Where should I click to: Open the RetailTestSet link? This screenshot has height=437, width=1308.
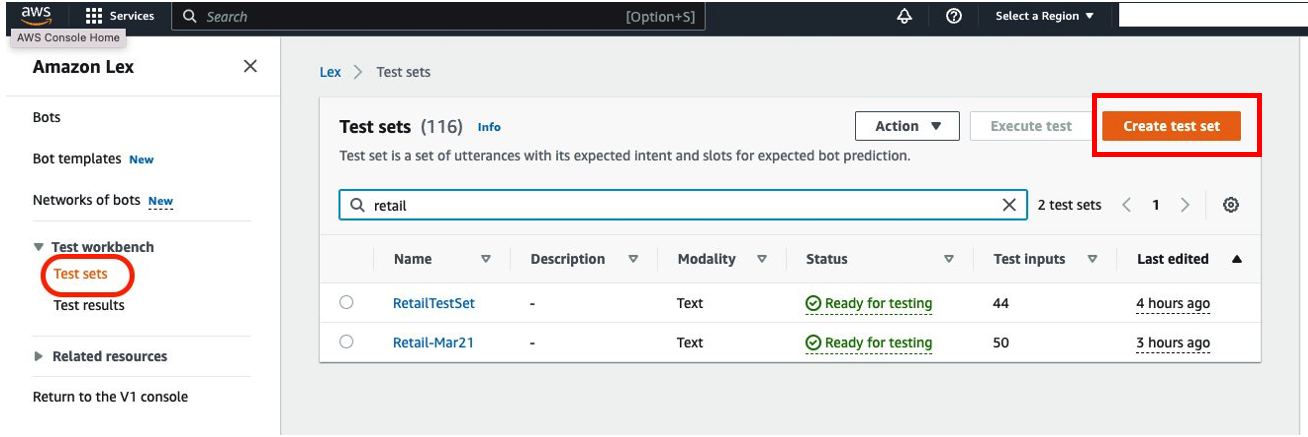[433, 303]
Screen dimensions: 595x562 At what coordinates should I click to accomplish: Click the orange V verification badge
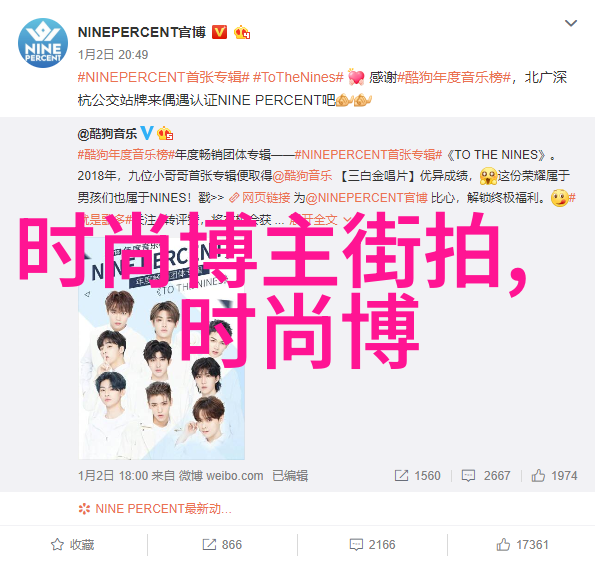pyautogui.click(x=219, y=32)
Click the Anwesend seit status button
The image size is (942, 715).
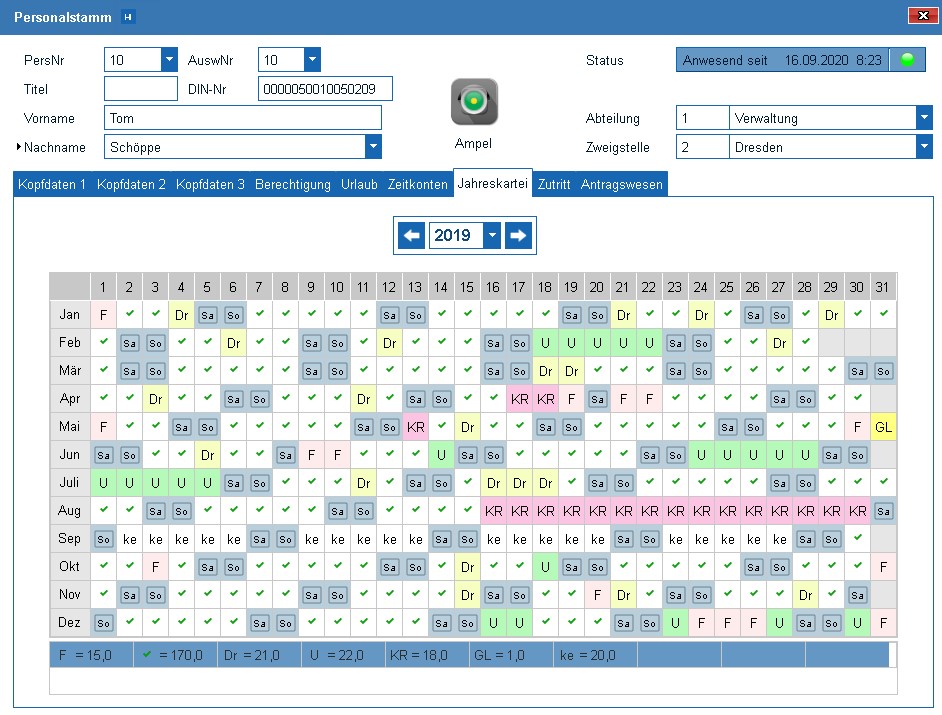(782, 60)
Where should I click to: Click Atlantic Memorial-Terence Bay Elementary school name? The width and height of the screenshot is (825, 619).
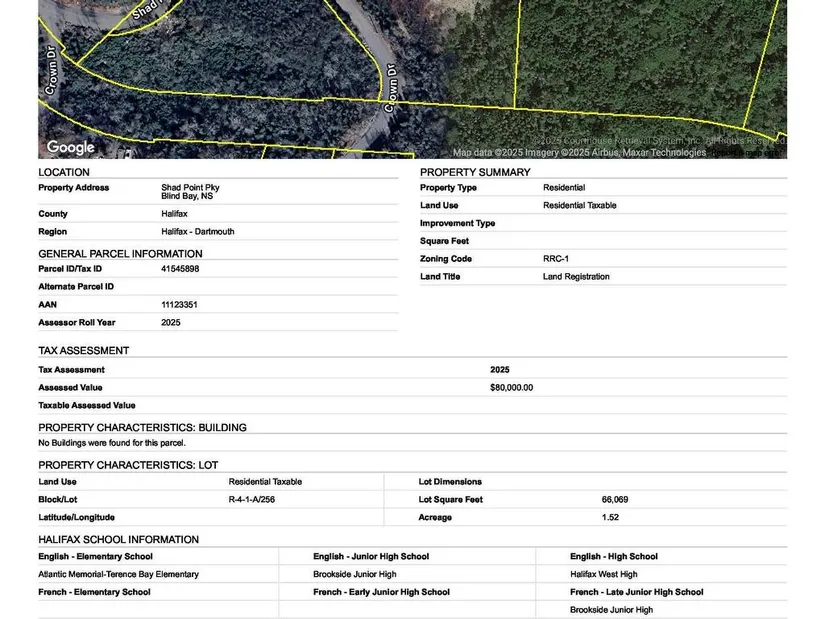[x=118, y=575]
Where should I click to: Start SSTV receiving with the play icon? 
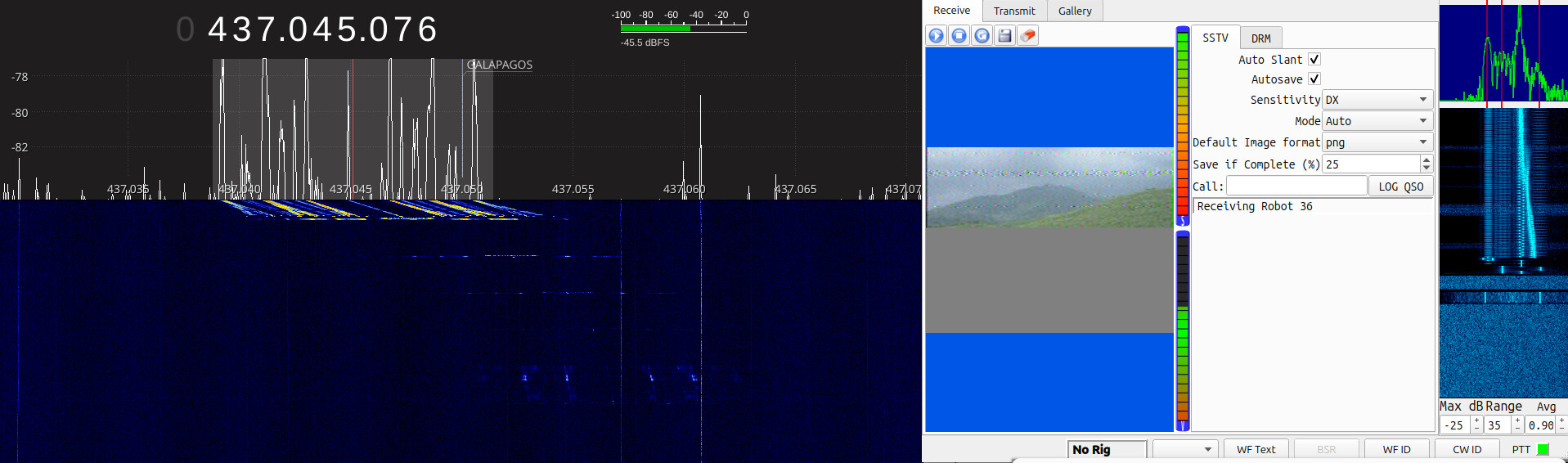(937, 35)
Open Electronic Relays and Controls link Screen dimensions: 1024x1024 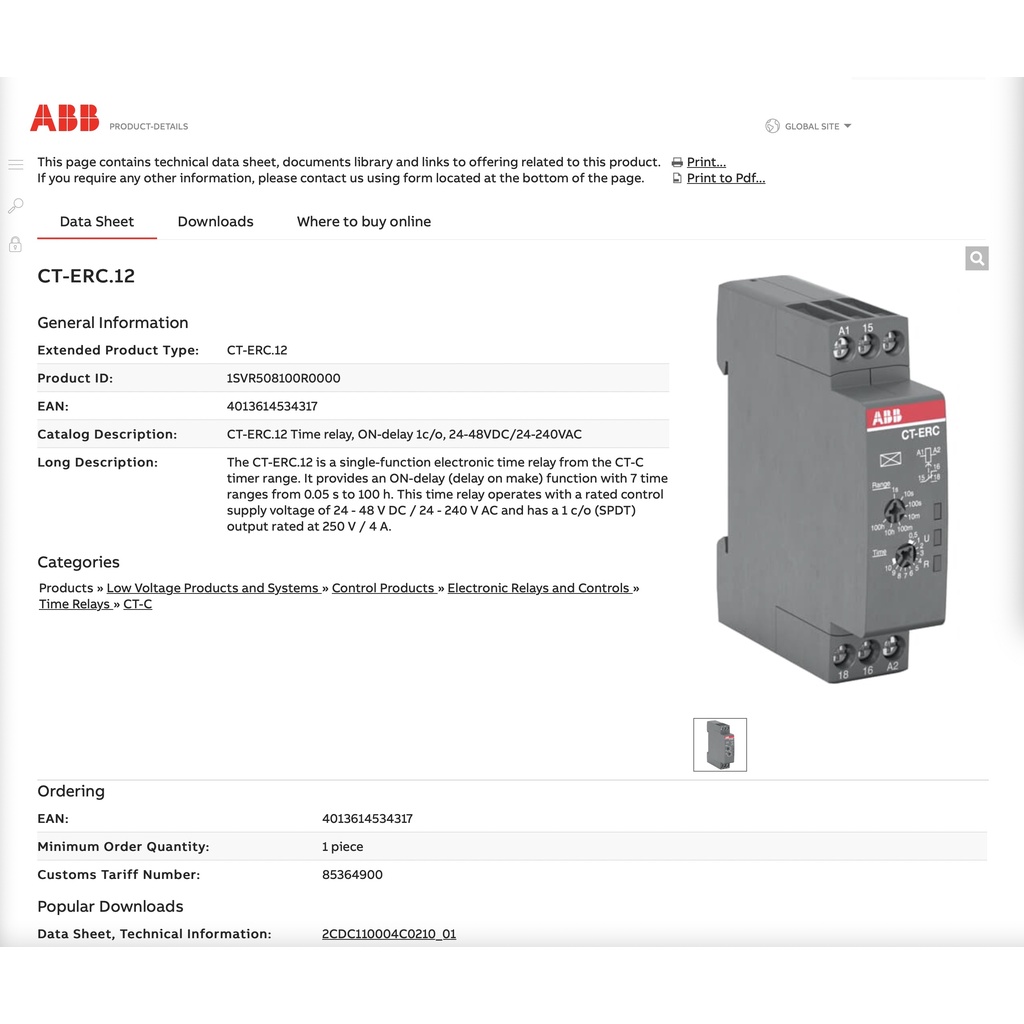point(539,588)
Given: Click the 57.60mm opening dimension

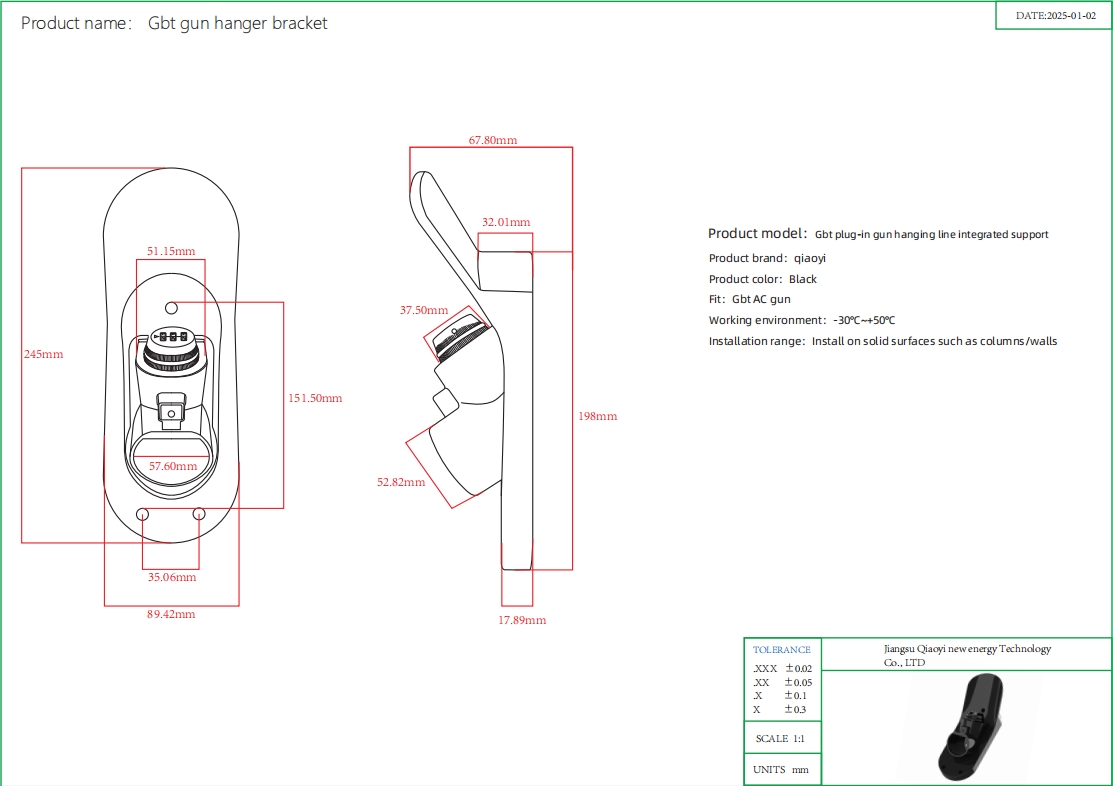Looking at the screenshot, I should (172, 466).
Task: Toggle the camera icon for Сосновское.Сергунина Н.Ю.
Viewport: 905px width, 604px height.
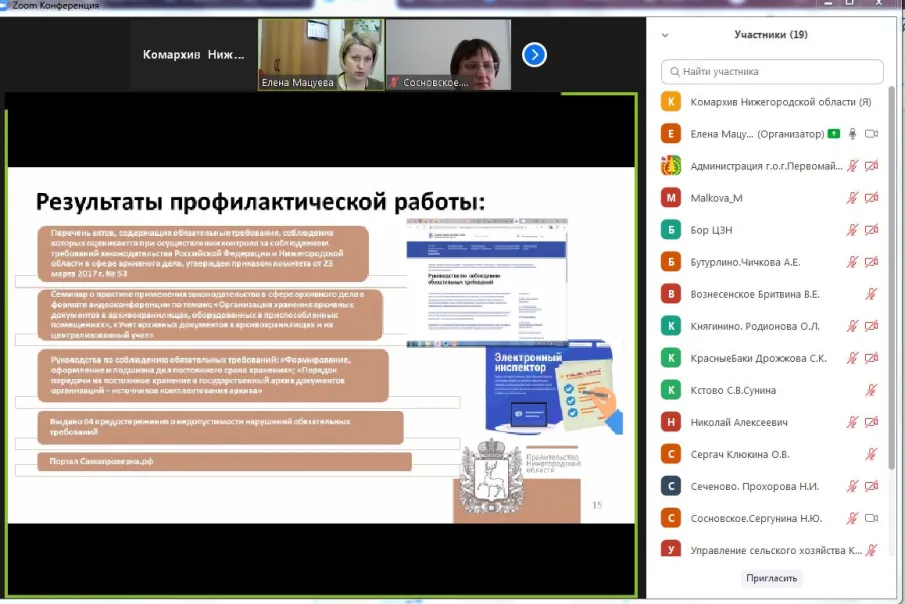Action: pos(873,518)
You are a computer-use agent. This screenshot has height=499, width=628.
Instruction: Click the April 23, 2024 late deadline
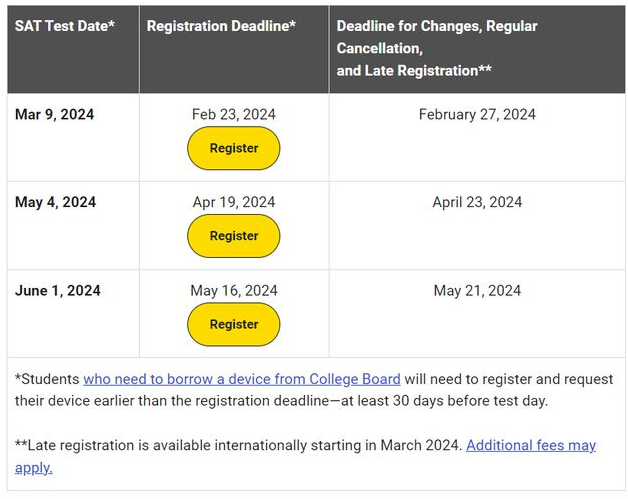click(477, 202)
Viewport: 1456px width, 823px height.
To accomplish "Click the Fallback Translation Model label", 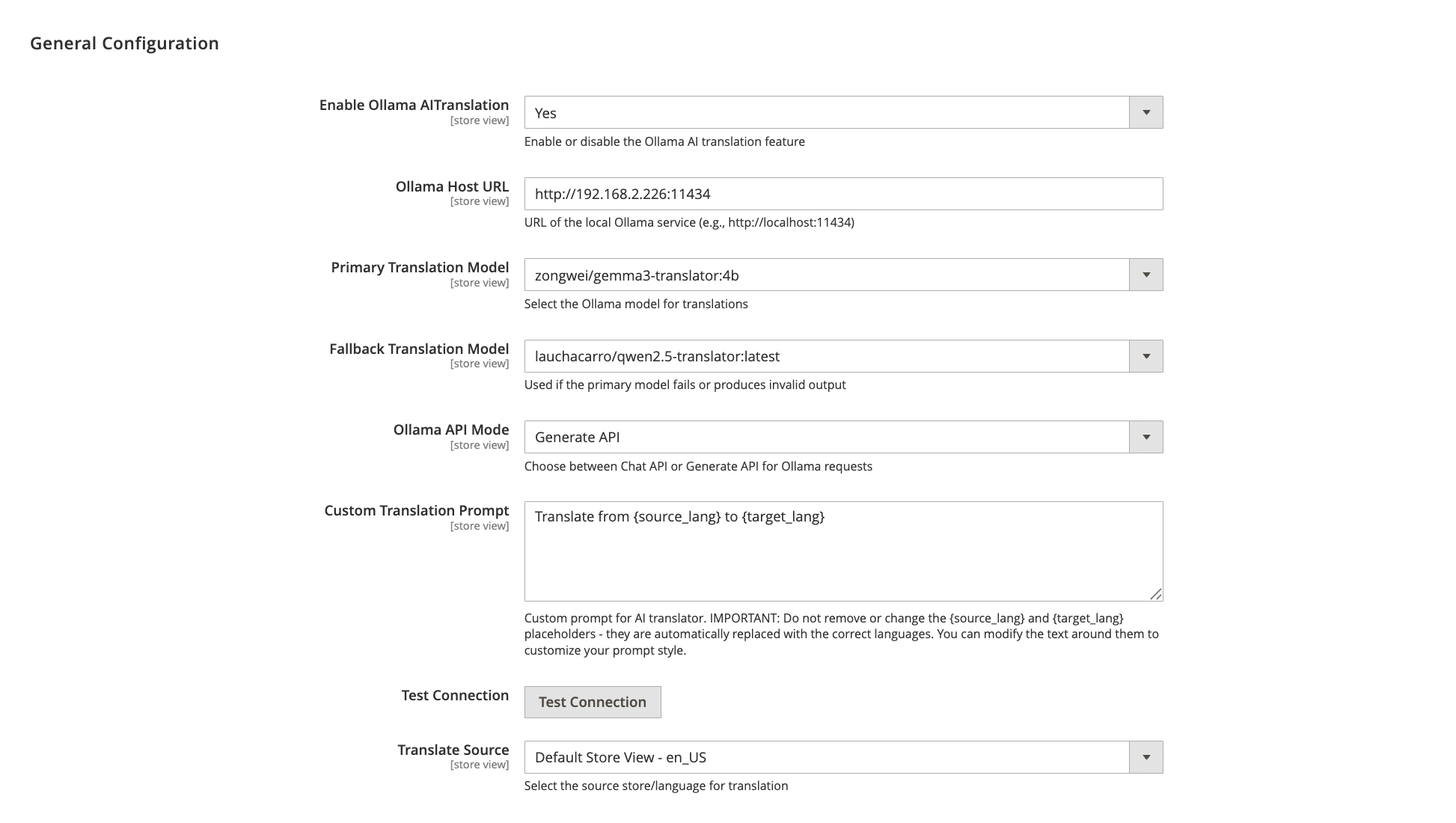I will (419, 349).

Work instruction —
Produce an exact reproduction of the listing above, limited to the lines starting at the line with "Given: Click the 57.60mm opening dimension" and ending at the line with "Viewport: 1456px width, 823px height.", both kept, with every picture left out.

Exercise response —
Given: Click the 57.60mm opening dimension

Looking at the screenshot, I should (172, 466).
Task: Toggle the camera icon for Сосновское.Сергунина Н.Ю.
Viewport: 905px width, 604px height.
Action: pos(873,518)
You are a computer-use agent. This screenshot has height=499, width=628.
Instruction: Click the April 23, 2024 late deadline
click(477, 202)
Viewport: 1456px width, 823px height.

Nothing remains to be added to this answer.